Secondo questo approccio i processi legati alla comunicazione non verbale si baserebbero su strutture neurobiologiche specifiche che, pur essendo geneticamente determinate, godono di un certo grado di flessibilità dovuto proprio all’effetto della cultura (Toni, 2011). In questi circuiti nervosi sottostanti alle diverse forme di comunicazione non verbale, s’integrano processi automatici e involontari con processi consapevoli e volontari. Infatti, benché la comunicazione non verbale sia ancorata a principi istintivi, gli individui possono esercitare su di essa un certo grado di controllo, regolandone intenzionalmente le modalità espressive.

A questo proposito, Anolli (2006) parla di plasticità del linguaggio non verbale, inteso come variabilità della consapevolezza e del grado di controllo lungo un continuum neurofisiologico, che pone le condizioni di apprendimento di alcune sue forme e attiva processi di condivisione convenzionale all’interno di ogni comunità di individui.

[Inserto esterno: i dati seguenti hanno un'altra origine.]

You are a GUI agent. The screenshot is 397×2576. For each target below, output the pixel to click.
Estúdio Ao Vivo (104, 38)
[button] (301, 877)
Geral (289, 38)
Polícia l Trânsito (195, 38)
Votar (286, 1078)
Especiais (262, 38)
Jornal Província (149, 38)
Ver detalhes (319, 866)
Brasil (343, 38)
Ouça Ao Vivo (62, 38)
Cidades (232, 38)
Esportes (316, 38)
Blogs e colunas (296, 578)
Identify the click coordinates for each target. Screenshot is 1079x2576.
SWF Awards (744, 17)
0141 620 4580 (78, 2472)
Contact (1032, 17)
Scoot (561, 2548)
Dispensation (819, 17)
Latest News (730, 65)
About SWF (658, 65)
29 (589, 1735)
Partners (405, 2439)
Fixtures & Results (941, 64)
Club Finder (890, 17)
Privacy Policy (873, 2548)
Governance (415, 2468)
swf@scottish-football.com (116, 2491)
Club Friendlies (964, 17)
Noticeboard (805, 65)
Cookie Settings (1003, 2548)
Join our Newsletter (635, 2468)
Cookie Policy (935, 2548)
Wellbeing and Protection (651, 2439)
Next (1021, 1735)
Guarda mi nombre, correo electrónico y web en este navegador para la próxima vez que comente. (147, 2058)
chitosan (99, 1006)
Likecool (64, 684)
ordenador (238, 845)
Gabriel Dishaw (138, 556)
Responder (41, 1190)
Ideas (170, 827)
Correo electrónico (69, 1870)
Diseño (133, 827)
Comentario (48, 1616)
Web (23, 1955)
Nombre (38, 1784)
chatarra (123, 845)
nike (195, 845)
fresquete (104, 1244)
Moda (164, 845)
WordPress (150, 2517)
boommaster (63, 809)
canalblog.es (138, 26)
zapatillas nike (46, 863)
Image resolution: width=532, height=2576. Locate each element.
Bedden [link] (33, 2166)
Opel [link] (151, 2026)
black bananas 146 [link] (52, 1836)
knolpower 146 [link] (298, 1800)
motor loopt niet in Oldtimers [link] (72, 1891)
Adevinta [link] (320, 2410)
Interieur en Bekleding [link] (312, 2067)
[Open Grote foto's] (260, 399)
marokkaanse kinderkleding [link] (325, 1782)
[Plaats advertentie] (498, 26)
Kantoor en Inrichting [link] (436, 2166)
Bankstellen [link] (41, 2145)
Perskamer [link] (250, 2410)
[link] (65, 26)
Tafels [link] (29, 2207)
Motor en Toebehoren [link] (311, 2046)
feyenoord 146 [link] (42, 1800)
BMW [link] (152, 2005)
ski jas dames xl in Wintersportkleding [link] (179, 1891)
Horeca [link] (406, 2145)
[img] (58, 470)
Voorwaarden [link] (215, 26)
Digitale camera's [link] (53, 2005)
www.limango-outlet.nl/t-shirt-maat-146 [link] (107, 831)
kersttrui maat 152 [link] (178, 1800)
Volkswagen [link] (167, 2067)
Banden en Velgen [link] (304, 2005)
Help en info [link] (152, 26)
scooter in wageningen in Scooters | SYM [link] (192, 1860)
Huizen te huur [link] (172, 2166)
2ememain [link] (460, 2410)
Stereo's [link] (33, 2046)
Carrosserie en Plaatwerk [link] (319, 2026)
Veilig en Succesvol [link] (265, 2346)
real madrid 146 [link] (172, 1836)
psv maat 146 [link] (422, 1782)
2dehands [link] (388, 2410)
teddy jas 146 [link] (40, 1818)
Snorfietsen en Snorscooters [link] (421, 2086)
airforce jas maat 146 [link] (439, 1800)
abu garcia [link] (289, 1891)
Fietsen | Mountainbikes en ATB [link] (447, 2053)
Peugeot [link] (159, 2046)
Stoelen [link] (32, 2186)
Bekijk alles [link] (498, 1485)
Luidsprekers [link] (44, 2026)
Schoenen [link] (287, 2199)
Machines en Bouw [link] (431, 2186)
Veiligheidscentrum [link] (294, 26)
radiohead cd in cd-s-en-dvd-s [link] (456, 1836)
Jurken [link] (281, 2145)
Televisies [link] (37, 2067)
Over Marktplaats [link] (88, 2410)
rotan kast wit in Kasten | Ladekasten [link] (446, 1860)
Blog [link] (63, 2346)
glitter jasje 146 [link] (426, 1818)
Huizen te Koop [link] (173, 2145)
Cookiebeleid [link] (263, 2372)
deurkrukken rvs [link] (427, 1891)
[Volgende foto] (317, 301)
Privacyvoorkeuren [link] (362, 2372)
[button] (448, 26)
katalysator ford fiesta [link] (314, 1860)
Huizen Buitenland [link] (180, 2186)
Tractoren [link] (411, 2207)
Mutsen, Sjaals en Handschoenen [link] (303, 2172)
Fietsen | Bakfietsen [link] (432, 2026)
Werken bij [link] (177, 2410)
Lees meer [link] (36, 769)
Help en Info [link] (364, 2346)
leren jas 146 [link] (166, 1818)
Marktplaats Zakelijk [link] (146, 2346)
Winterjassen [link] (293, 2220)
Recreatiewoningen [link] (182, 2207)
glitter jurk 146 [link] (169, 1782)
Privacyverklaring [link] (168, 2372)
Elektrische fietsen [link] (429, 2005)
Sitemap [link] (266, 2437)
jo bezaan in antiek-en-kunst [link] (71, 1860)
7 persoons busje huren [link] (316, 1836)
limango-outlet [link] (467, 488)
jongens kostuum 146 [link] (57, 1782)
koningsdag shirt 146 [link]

Basti pensare alla distanza fra la comunicazione non verbale dei giapponesi e quella delle popolazioni latine: nei primi vige l’ideale della soppressione delle emozioni, per cui si tenderebbe ad assumere un volto che abbia sembianze di una maschera immobile, mentre per i secondi prevale il principio della naturalezza che incoraggia la manifestazione delle emozioni.

Potremmo dunque concludere affermando che per sua natura la comunicazione non verbale è un sistema analogico, quindi realistico, ma per effetto delle influenze culturali sulla visione del mondo, del tempo o delle tradizioni, tende a divenire convenzionale, meno realistico e più astratto. A volte grazie ai gesti riusciamo a intenderci con persone che parlano lingue diverse, ma altrettante volte i gesti restano incompresi oppure creano forti malintesi (Pease, 1993). Così come il linguaggio verbale, anche le espressioni non verbali, infatti, possono differire da una cultura all’altra e questo spiegherebbe il motivo per cui alcuni suoi aspetti non si rivelano un’efficace veicolo universale. In ogni caso, pur avendo una certa convenzione sociale, questi segnali hanno comunque una connessione diretta con ciò che rappresentano: il contesto, gli interlocutori, l’insieme delle azioni che vengono compiute durante una conversazione, permetteranno di volta in volta di coglierne il significato.